The endless stream of updates and invites to gain approval and feedback of friends and family, can create a pressure of its own, leading to the constant fear of missing out on things.
‘What is this life if, full of care, we have no time to stand and stare.
No time to stand beneath the boughs; And stare as long as sheep or cows…….A poor life this is if, full of care,
We have no time to stand and stare.’
There is a constant fear of missing out (FOMO) on things being bandied about which you’ve probably heard of. The new age epidemic FOMO in an aspirational, demanding age where one-upmanship and ‘getting ahead’ is a priority in friendships and relationships above all else. That pretty little socialite feels life itself is about to crumble with the fear that he/she may not be invited to a party that everyone else has been invited to. Marriage, time with kids and friends are issues to be damned. The priority is ‘getting ahead’, but unfortunately one doesn’t know where they are even headed to.
My American flatmate Amy from my days in Los Angeles would feel severe anxiety that she was left on the shelf and a spinster candidate if she did not have a date come Saturday night. There is hype and anxiety quotient around Valentine’s day, New Year’s Eve and even starting Thursday weekend anxieties set in. Enjoyment in relationships and the moment is not the concern, it’s all about FOMO.
There were times when I enjoyed precious Wordsworthian nature trails and Davies’s ‘stand and stare’ moments with friends and people who grew up like me — enjoying animal safaris, lakes, time well spent with friends and family watching movies, visiting zoos and painting exhibitions, but all seem to be a thing of the past, replaced by the ‘must-be-seen’, ‘must-be-known’ exhibitionist — self-promoting Instagram, Facebook, Periscope and Snapchat.
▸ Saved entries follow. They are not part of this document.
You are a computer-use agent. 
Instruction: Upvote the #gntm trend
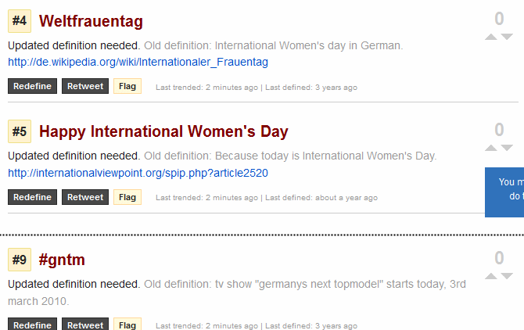click(491, 276)
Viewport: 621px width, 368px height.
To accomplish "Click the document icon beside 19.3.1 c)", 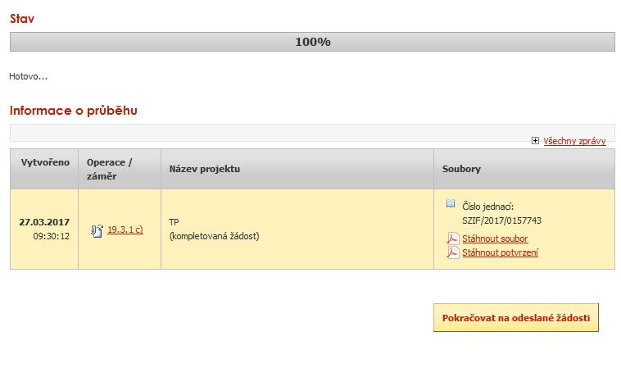I will click(x=97, y=230).
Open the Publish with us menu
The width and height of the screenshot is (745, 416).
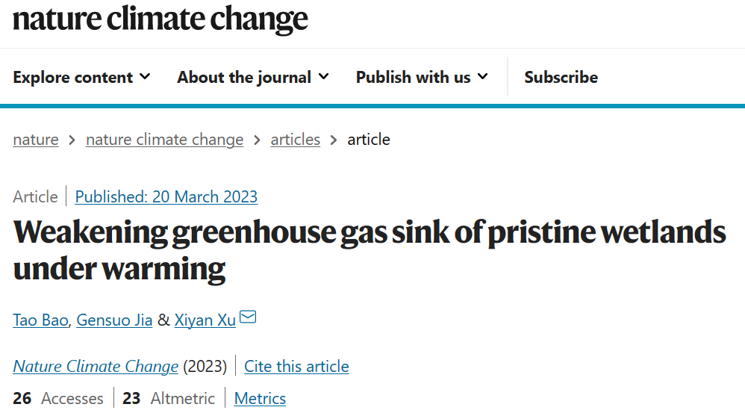pos(422,77)
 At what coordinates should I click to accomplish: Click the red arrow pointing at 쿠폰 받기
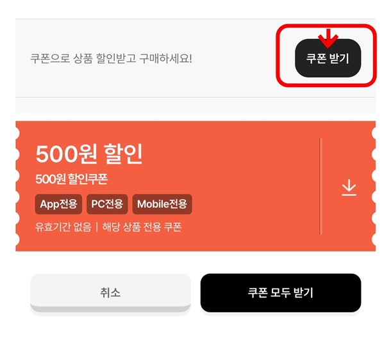tap(328, 38)
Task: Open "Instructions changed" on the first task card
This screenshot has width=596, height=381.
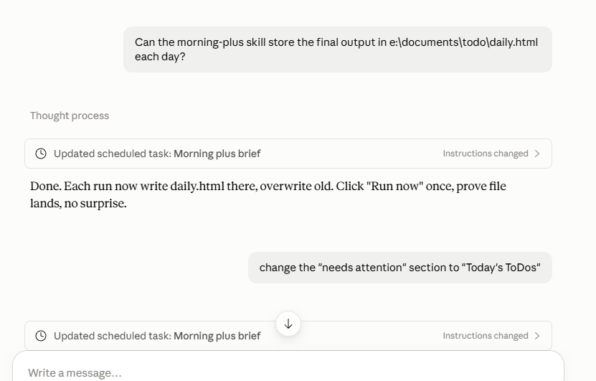Action: click(486, 154)
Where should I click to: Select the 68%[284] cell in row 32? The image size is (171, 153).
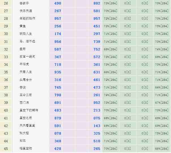point(110,49)
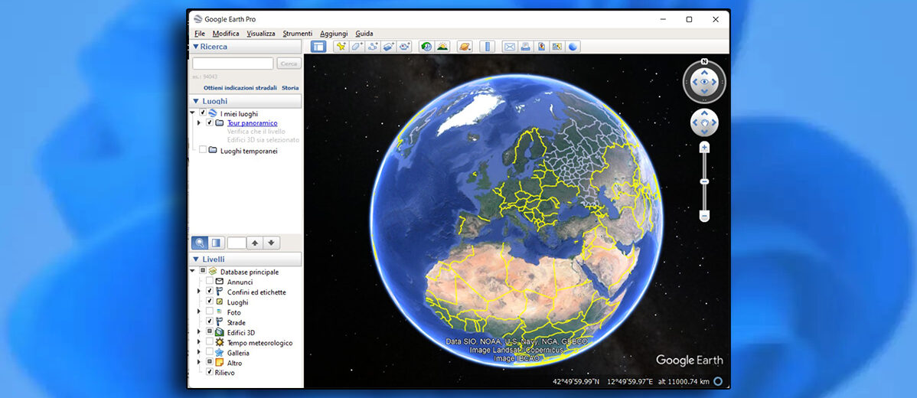Open the historical imagery clock tool
Image resolution: width=917 pixels, height=398 pixels.
[426, 47]
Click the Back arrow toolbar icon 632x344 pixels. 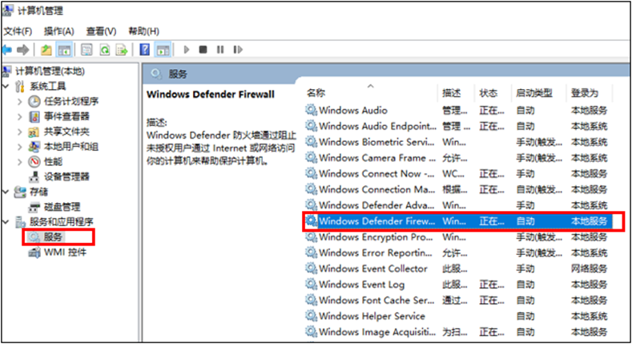point(8,50)
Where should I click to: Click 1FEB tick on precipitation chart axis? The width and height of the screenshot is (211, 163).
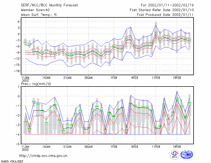point(114,147)
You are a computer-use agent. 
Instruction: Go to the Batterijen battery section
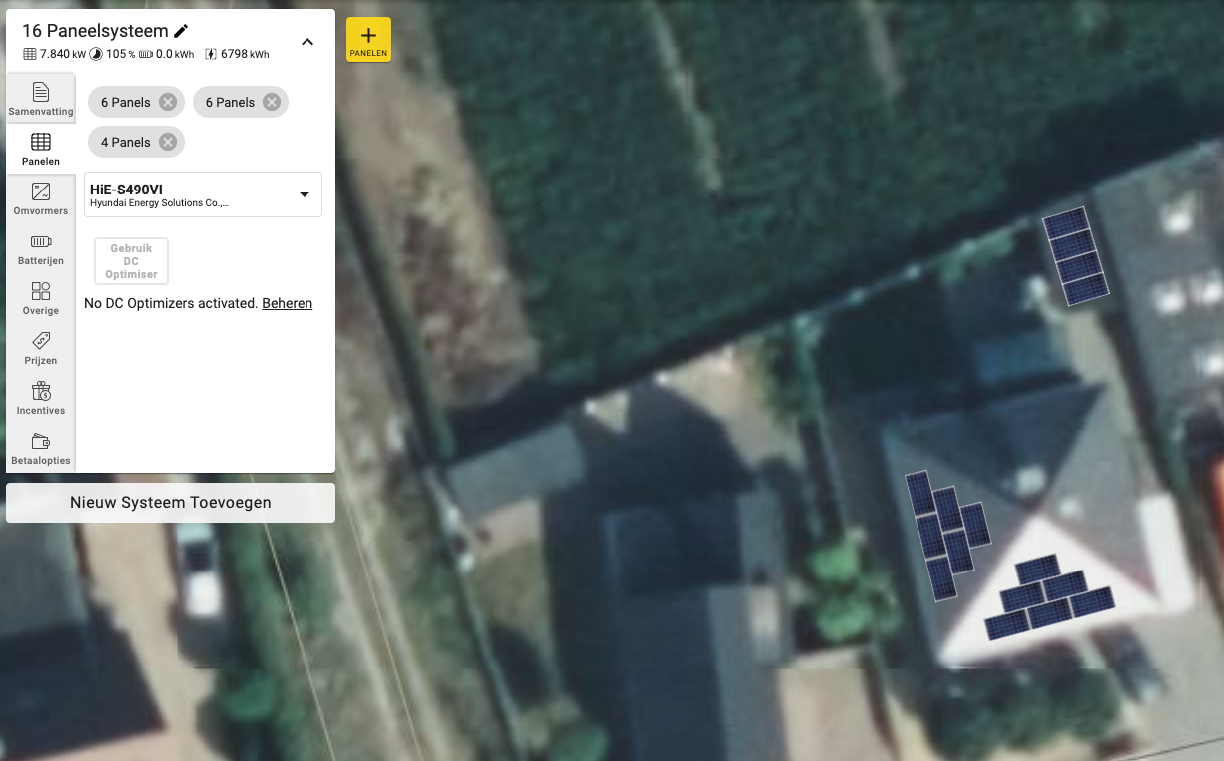pyautogui.click(x=41, y=247)
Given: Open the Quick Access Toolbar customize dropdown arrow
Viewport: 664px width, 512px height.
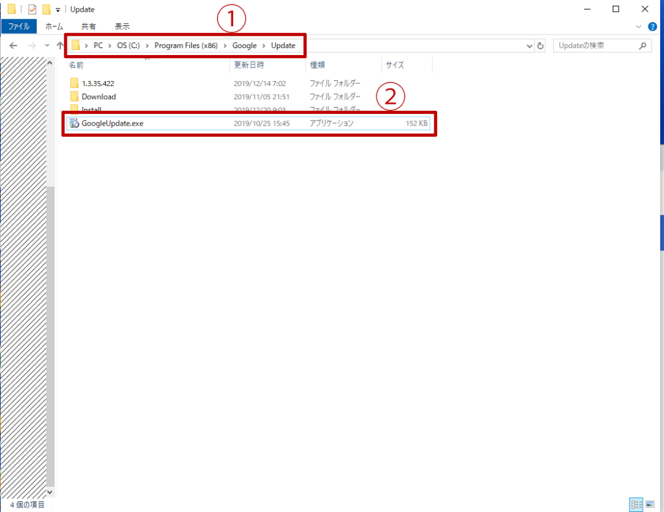Looking at the screenshot, I should coord(58,10).
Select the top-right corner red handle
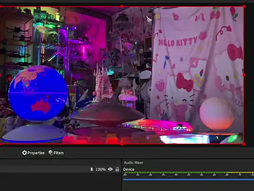Screen dimensions: 254x191 pyautogui.click(x=244, y=6)
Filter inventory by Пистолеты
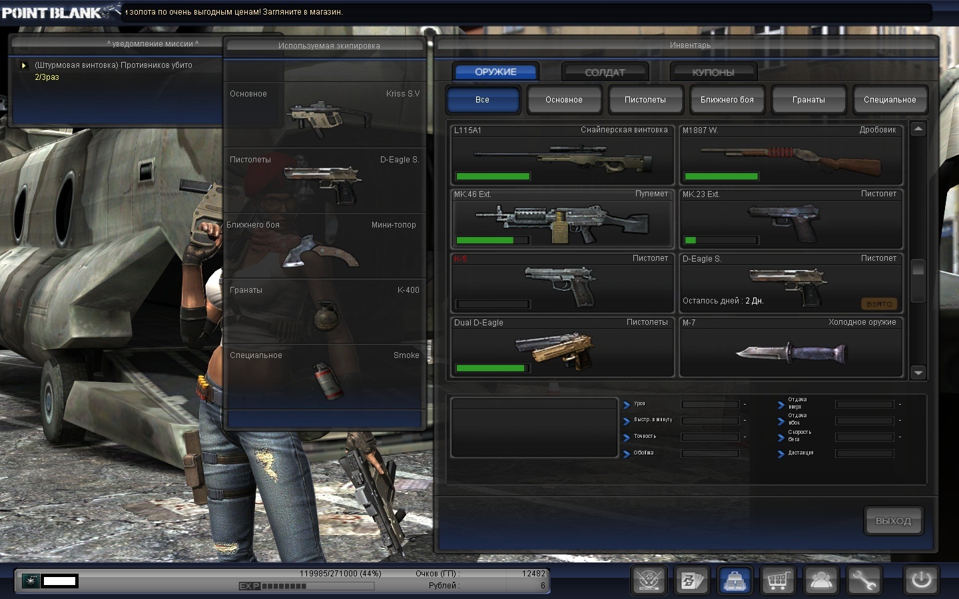Image resolution: width=959 pixels, height=599 pixels. point(645,100)
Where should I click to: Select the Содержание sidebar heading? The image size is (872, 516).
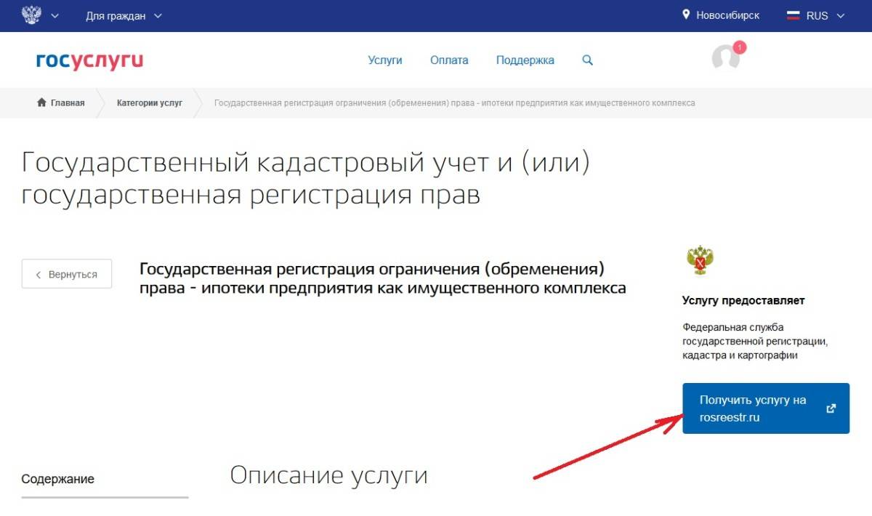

This addiction starts as early as this 12-year-old who hops into the room in kangaroo leaps, kissing an invitation card in euphoric glee. “I’ve been invited! Rahul has called me for his birthday party.” He hugs his mother as he continues with trilling euphoria. The mother fervently thanks God as it was a matter for prayers and a fast too. Her son had sunk into near clinical depression the past few days over fears of FOMO that is present at all levels, ages and across gender, damaging real relationships. Little babies sit with Ipad’s, alien to sketchbooks and Noddy. Husband snaps at his wife, and at all the household just because he wasn’t called to the chairman’s private dinner party.
Certainly, this FOMO is a long road to nowhere. Great souls like Buddha and Mahavira propagated that desire is the source of all sorrow, and here we only covet, covet and covet.
I had two friends who were always eager to make it into the society, in a hurry to succeed and make a mark. It was then that I suggested casually, “You have your whole lives? Why rush and appear too eager? It’s more important to have those three or four really close friends whom you can be with” and it struck them like a bullet to target. This has been the philosophy of my life. To take things in life with some composure, dignity and equanimity — not thrust yourself everywhere, clamour, climb, elbow yourself into every dinner, party, soiree in that desperate urge to network and hand out your card before the other person has even been introduced to you properly.
Remember to savour the special friends and nurture that special partner, relationship, spouse, fiance because like a plant needs consistent nurture so do our relationships.
(All incidents quoted are real life experiences and not fictitious.)